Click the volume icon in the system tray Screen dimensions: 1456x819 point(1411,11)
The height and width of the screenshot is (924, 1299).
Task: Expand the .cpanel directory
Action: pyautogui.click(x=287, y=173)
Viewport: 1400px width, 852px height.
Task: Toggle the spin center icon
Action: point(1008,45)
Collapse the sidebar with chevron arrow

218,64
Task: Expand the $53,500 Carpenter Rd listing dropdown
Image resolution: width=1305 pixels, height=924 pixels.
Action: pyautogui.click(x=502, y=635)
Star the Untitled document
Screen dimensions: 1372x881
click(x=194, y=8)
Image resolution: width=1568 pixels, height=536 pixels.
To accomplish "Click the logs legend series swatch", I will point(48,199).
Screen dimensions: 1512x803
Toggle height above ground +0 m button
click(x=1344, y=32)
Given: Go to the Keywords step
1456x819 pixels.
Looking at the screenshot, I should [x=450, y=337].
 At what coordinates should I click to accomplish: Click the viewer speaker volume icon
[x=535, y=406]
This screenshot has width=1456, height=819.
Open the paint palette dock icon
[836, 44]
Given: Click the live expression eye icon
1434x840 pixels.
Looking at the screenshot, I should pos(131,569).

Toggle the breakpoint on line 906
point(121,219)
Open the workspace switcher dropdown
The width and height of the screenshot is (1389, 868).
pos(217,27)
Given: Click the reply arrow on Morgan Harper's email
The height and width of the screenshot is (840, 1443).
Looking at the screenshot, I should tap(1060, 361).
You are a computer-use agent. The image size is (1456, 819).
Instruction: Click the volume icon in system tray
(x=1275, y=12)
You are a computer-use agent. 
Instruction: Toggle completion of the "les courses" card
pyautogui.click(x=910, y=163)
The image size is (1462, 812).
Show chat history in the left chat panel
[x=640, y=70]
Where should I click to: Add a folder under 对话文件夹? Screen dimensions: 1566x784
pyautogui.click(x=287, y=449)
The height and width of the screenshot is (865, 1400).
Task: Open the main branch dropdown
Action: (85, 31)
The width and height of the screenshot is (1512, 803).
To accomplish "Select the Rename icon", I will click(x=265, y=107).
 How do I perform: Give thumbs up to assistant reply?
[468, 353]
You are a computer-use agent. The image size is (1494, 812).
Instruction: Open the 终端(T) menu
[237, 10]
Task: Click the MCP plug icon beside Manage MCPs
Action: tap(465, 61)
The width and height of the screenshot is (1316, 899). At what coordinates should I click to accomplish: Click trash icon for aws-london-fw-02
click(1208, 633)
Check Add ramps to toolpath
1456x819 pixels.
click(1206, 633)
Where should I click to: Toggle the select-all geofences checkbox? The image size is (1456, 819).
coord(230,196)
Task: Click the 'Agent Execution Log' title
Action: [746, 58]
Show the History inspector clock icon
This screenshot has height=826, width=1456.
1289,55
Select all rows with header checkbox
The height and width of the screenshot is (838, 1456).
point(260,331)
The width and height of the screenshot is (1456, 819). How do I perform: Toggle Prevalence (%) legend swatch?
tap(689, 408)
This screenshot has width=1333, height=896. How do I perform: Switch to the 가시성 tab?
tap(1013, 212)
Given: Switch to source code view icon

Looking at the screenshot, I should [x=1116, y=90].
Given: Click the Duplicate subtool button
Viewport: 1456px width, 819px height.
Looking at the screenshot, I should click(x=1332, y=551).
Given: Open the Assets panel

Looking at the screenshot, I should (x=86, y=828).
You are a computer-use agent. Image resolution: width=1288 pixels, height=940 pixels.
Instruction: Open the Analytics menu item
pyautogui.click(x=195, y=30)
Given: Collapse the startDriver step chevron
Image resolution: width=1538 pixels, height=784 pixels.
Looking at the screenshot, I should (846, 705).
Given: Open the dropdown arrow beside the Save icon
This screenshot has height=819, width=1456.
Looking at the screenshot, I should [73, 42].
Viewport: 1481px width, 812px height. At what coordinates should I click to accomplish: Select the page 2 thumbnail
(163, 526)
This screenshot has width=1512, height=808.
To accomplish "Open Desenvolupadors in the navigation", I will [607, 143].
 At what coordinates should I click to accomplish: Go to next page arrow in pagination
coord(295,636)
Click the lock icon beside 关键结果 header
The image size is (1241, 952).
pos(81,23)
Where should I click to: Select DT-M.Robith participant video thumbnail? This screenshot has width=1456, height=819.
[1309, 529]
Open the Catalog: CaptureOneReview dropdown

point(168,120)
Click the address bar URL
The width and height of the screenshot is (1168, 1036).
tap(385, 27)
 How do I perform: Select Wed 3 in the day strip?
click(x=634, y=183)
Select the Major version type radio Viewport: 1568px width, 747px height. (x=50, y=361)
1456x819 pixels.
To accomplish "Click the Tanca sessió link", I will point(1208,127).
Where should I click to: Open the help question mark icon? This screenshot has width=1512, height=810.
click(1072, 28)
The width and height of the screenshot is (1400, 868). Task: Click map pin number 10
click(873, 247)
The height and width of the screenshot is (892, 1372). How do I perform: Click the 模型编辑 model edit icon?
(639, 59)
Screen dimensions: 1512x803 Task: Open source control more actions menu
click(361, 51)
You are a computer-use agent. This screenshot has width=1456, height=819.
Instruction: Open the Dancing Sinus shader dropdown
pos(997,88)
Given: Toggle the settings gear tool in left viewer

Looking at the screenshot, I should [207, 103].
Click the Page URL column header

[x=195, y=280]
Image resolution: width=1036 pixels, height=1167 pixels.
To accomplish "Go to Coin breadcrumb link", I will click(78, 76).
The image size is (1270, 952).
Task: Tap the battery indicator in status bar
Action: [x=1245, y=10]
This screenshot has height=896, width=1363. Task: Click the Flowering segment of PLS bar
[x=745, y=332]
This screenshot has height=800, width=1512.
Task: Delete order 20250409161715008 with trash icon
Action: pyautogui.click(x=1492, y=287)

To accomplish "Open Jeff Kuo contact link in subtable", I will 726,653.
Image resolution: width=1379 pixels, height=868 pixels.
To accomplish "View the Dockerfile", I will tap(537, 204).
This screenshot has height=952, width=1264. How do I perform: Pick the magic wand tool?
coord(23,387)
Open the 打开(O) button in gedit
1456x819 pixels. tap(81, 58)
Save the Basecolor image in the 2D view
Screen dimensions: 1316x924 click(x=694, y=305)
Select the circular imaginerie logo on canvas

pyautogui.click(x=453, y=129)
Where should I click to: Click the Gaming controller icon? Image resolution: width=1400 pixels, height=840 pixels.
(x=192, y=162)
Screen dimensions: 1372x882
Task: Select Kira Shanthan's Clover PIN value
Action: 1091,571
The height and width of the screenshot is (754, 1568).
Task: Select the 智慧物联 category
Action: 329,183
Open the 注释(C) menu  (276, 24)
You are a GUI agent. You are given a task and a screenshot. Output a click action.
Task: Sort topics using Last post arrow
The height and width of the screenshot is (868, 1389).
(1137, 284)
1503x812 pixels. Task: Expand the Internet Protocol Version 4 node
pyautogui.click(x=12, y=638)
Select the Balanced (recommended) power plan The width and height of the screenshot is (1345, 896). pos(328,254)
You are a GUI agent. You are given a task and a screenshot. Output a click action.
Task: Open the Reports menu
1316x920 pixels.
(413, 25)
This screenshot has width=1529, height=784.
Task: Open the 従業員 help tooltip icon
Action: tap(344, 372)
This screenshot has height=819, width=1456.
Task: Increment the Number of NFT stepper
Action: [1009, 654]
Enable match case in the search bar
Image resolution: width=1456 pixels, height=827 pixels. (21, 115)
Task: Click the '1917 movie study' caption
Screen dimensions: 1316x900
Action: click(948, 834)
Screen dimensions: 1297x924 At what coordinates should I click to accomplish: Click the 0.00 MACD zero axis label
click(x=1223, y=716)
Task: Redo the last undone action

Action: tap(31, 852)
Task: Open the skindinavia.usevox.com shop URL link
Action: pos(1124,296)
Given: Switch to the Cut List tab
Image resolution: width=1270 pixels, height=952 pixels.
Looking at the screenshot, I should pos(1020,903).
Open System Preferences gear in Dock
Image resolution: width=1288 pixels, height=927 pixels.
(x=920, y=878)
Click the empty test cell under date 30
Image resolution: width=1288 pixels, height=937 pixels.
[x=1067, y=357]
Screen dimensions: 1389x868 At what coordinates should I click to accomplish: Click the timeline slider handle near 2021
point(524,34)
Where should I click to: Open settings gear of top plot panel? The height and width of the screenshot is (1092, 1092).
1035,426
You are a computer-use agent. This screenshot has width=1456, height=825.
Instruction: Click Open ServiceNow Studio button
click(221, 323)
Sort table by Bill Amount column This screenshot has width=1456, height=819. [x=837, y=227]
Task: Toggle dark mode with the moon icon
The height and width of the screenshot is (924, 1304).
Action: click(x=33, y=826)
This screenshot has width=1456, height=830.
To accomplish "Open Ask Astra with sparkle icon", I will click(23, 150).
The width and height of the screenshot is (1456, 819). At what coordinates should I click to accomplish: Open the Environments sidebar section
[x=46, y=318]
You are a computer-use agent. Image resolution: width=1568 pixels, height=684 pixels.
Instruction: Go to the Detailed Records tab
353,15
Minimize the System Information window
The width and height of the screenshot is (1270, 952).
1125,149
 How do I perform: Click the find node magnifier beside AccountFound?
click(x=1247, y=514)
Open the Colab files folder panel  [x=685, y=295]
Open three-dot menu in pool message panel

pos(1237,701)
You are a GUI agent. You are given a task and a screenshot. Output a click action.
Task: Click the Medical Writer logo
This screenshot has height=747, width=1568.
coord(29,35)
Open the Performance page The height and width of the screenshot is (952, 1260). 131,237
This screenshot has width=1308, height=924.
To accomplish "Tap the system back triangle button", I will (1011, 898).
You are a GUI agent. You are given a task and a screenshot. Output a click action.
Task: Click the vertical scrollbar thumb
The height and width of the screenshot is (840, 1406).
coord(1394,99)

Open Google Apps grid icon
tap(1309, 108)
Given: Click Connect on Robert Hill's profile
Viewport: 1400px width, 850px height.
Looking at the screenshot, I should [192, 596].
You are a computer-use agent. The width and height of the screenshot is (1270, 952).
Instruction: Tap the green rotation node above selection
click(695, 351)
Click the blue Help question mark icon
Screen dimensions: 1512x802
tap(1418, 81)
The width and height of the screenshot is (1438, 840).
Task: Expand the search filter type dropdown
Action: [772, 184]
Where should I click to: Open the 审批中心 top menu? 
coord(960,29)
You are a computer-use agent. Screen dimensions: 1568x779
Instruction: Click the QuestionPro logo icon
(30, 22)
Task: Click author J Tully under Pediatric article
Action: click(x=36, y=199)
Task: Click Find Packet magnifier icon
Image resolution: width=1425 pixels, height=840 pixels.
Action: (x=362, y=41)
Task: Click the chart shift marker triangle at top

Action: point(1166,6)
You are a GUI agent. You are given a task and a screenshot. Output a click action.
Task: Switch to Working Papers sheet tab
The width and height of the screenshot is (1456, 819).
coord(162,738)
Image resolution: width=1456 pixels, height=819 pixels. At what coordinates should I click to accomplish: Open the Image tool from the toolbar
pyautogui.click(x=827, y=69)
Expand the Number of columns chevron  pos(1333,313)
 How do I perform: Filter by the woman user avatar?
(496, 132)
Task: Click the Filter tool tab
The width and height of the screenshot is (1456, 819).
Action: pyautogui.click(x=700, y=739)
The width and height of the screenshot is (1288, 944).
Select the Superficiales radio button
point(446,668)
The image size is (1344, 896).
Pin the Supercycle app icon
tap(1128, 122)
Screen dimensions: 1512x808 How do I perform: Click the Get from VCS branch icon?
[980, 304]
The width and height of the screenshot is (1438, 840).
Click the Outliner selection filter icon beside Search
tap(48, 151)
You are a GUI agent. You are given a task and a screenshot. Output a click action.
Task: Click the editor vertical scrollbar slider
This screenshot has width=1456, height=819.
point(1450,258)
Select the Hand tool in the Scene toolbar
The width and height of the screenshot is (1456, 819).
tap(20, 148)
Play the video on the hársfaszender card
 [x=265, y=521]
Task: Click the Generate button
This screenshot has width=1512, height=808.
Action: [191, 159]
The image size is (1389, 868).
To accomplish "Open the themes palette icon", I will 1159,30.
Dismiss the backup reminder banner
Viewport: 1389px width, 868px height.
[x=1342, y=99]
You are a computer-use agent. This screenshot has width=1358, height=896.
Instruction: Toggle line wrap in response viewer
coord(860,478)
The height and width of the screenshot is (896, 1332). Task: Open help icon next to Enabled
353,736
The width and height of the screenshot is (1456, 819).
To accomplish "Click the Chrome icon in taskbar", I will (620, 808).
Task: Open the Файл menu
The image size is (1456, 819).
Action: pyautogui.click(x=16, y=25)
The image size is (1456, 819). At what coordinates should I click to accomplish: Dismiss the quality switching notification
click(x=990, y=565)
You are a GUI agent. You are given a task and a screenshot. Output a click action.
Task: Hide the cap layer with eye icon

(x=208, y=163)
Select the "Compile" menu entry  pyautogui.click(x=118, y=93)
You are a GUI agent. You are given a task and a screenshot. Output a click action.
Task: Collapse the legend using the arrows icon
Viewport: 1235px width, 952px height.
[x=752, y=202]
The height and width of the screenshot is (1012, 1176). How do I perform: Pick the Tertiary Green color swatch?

----

◆ Exercise instructions
Your answer should consist of the lines above that hold the word "using", copied exactly.

◆ Solution to this problem
Task: Sort topics using Last post arrow
Task: Collapse the legend using the arrows icon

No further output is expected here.